Total Energy Consumed
This is simply the amount of energy used during the run of your application or an average of energy used per time unit (since the needs of the application might fluctuate based on the processing done). Certainly the less total energy used, the more efficient your application will be. On laptops and Ultrabooks and other mobile devices, applications that use less energy will preserve battery life.
But, how much energy does the application NOT have to use to be considered efficient? Is there a minimum achievable level of energy consumption for a given computation? When do you know that there is no more efficiency that can be squeezed from your tuning efforts? With parallel computation we have Amdahl's Law and other theoretical models that can be used to compute an upper bound on the amount of parallelism we might be able to eke out of an application. Is there a similar model for energy efficient performance limits?
Performance per Watt
This measures how much work is done per watt of power. Clearly, if your optimizations result in more work done with the same amount of energy used or the same computation with less energy expended, your application is more efficient than it was before. Most applications will have some easy metric of performance. Things like FLOP/s or pixels rendered or transactions processed or frames per second are all common measures of the work being done in applications.

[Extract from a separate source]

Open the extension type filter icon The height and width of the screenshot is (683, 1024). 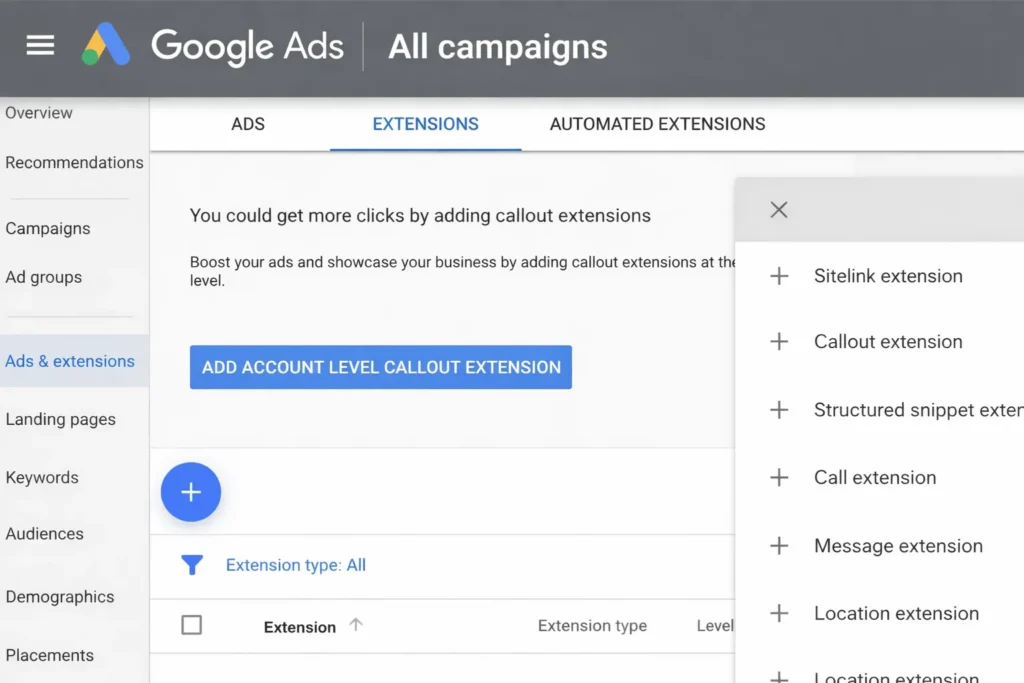[x=192, y=565]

Again, a relative measure of before and after is easy to keep track of during the tuning process. If your application starts with 10 FAUXtoe-ops per watt and eventually reaches 20 FAUXtoe-ops per watt, your tuning efforts are headed in the right direction. As with the previous measure, I wonder if there is an absolute (theoretical?) value that can be held up as the goal of your optimization efforts? Dependent on what work unit your application uses, of course. And would such an energy efficiency measure need to take into account the target hardware configuration (battery, power supply, processor, chipset, GPU, etc.)?
Application Idle Behavior
One idea that I find repeated over and over is that the processor should be kept idle as much as possible. That is, it should reside in the lowest C-state as much as possible. For an application, this rule of thumb can be summarized with the acronym HUGI (Hurry Up and Get Idle). Do whatever is needed to complete any processing as quickly as possible and then have the application sit idle (and do that as energy efficiently as possible). Thus, the measure is to determine how well an application spends time waiting for user input or some other interrupt.
Judging how efficiently an application executes during its idle time will be as simple as measuring the percentage of low C-states (C3, C6) residency. This metric can be an absolute percentage of execution time or measured relative to the idle state of the system without any other application running, i.e., the quiescent state of the OS. Sounds good for user-interactive applications that can run faster than the user can type or click, but what about heavily compute-intensive executions? When I ran a version of my Akari application, less than 3% of the time was spent in C3 while achieving a 22.56X speedup on 80 threads. With all the parallel tasks that get spawned to inhabit all the threads/cores available, should that application be considered energy efficient?
What do you think?
So, when you read the first two paragraphs, did you think of any of the metrics I outlined here? Maybe it was some variation on a theme or did you have a completely different idea?
Performance was, is, and always will be the driver of the need for software tuning and optimization. Would there ever be a trade-off of lower performance (longer execution time) in order to conserve energy consumed? Perhaps a question for a future blog. For now, though, assuming a preservation or improvement of application performance is a requirement, how do you demonstrate that your application is also efficient in the energy used during execution?